The coroner referenced two previous PFDs issued that both focused on “the chronic lack of mental health resources in Birmingham and Solihull”. Leroy Hamilton died in December 2021 and one of the five matters of concern at his inquest was the lack of inpatient mental health beds and psychiatric decisions unit spaces. Peter Fleming died by suicide in November 2022. There were five matters of concern identified in the PFD issued following his inquest including the first highlighting a lack of resource:
There continues to be a chronic lack of resources to treat seriously mentally ill patients in Birmingham and Solihull. In the summer of 2022 Birmingham and Solihull Mental Health Trust (‘BSMHFT’) wanted to admit the deceased to an inpatient psychiatric unit, however, no bed was available, and he remained in the community. Shortly before his death, the deceased had been detained by the police under section 136 of the mental health act. There was no available ‘place of safety’ and he had to be taken to an emergency department. The police, BSMHFT, and hospital Drs agreed the deceased needed to be assessed under the mental health act, however Birmingham City Council could not provide an approved mental health practitioner (‘AMPH’) to attend in a 24-hour period. When the section 136 lapsed the deceased was discharged home after a review by a mental health nurse. At the time of his death the deceased was on BSMHFT’s waiting list for a care- coordinator. The lack of care-coordinators, mental health inpatient beds, ‘place of safety’, and AMHPs, presents a risk seriously mentally ill people are not receiving necessary treatment. The evidence is that these issues are a consequence of a chronic lack of resources at a local and national level. The Birmingham and Solihull coroners have been repeating identical concerns in Prevention of Future Death Reports for many years.

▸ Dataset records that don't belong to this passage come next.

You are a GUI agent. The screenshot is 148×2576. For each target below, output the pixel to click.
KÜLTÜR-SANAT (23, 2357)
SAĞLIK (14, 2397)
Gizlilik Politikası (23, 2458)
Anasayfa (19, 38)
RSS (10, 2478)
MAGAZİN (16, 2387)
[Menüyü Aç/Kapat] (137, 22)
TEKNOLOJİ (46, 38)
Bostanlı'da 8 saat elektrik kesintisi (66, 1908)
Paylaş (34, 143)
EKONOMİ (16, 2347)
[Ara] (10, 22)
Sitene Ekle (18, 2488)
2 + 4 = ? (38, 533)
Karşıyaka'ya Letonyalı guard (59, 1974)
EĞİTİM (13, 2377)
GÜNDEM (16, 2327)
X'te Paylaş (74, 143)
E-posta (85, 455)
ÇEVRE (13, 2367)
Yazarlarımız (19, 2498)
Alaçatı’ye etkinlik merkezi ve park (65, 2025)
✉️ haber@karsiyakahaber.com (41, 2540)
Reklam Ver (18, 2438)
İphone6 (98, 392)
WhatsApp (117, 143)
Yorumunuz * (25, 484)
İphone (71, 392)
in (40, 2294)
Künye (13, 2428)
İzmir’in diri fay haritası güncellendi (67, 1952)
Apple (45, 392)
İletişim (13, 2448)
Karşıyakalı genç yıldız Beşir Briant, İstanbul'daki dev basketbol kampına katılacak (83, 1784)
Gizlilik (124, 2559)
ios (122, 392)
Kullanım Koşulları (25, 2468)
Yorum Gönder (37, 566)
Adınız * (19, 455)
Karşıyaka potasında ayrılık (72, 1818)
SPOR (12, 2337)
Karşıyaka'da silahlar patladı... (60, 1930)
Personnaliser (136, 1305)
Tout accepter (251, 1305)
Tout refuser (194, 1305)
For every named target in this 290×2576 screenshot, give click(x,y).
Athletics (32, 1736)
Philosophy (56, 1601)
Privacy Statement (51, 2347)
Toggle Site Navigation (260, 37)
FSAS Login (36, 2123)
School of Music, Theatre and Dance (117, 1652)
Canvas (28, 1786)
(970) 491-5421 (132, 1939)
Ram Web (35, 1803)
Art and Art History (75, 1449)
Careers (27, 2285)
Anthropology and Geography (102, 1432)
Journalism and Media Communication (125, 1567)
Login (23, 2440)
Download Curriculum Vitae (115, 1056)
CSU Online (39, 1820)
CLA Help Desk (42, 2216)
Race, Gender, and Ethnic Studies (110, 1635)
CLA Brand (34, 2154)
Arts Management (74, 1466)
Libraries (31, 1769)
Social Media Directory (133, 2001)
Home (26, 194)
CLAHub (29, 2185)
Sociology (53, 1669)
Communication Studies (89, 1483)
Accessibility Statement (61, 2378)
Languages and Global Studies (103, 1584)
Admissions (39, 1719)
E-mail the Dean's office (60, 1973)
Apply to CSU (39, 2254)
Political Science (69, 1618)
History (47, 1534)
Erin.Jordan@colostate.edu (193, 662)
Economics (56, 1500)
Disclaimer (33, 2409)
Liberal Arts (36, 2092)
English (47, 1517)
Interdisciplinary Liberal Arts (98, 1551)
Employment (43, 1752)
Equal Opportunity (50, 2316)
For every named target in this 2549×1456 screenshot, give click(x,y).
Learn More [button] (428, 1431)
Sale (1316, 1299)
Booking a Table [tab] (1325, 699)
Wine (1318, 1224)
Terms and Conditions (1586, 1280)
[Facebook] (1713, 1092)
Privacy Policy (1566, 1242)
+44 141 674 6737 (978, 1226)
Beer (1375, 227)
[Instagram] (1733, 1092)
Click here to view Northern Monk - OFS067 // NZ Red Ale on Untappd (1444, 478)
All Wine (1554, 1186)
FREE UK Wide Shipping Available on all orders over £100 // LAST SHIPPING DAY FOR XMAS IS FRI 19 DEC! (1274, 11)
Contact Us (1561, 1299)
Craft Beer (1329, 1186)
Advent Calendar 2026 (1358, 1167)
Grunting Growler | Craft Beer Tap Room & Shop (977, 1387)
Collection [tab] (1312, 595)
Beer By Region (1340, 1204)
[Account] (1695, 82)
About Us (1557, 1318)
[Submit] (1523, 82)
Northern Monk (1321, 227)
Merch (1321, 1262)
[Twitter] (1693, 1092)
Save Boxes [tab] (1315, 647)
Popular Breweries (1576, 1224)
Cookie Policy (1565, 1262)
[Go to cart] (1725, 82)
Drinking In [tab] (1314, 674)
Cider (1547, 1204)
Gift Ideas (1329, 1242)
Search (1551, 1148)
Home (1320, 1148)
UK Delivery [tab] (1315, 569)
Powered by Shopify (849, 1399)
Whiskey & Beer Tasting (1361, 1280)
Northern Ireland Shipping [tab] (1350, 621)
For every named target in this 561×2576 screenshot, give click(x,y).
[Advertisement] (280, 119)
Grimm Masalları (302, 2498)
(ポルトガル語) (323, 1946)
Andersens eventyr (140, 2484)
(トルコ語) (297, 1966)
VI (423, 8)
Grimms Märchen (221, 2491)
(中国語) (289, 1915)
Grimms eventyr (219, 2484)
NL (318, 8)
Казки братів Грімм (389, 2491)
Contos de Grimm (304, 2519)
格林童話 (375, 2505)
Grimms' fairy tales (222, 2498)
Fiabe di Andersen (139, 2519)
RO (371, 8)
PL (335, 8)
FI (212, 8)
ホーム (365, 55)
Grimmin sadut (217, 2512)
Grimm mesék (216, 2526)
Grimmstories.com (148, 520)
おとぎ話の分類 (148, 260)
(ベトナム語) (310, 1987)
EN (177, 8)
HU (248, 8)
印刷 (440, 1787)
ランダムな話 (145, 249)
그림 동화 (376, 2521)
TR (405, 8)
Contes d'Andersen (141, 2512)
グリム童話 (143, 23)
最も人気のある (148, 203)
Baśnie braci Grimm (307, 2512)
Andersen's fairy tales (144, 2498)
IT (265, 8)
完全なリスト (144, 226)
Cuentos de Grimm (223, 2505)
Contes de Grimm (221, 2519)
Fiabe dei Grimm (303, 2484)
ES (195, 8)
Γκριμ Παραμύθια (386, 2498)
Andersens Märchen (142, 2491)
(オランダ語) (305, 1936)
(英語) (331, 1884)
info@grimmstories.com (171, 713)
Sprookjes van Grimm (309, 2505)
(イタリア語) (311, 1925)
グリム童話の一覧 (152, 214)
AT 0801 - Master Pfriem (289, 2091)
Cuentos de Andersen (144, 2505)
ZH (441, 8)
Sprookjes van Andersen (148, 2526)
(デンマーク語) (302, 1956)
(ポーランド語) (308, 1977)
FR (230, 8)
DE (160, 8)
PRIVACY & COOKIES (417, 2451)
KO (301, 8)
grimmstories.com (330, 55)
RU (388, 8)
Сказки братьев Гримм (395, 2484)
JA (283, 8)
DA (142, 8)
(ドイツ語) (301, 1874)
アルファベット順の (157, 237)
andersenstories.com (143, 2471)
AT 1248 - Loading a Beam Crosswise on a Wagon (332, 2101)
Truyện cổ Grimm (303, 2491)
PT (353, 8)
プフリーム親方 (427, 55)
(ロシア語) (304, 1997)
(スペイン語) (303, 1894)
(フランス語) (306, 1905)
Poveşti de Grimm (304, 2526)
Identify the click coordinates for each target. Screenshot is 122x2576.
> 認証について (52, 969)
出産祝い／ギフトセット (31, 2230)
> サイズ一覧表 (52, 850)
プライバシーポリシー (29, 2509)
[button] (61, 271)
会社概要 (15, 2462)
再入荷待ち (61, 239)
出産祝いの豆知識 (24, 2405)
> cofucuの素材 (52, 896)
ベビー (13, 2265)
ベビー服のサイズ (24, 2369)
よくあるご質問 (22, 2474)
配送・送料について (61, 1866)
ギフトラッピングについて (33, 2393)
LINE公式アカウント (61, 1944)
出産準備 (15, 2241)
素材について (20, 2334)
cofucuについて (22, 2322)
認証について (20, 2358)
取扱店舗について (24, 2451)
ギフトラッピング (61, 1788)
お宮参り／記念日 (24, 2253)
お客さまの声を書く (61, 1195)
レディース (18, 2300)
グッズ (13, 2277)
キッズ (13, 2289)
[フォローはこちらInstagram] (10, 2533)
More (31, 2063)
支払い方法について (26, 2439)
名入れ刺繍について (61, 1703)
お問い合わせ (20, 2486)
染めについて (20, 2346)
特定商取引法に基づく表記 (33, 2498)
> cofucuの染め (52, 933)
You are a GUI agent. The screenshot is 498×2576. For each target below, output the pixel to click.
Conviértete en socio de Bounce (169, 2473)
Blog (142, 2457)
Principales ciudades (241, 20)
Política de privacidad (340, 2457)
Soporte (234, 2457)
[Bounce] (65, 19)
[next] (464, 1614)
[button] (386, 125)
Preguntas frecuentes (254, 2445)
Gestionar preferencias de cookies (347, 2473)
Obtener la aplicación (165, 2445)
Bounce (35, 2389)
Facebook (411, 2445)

Philip Malone’s PFD is the latest in a long list to highlight the risk of deaths due to a lack of appropriate care and support for people who are mentally unwell:
The issue of adequately funding psychiatric beds is a local and national issue. Locally, BSMHFT require their commissioners to provide the necessary funding. My principal concern is that the above dates indicate available psychiatric bed capacity in Birmingham and Solihull remains inadequate. Whilst some action may have been taken it is insufficient to resolve the problem.
It follows there is a genuine risk of future deaths directly connected to a shortage of psychiatric bed spaces in Birmingham and Solihull unless further action is taken.
How many more times does a risk need to be highlighted?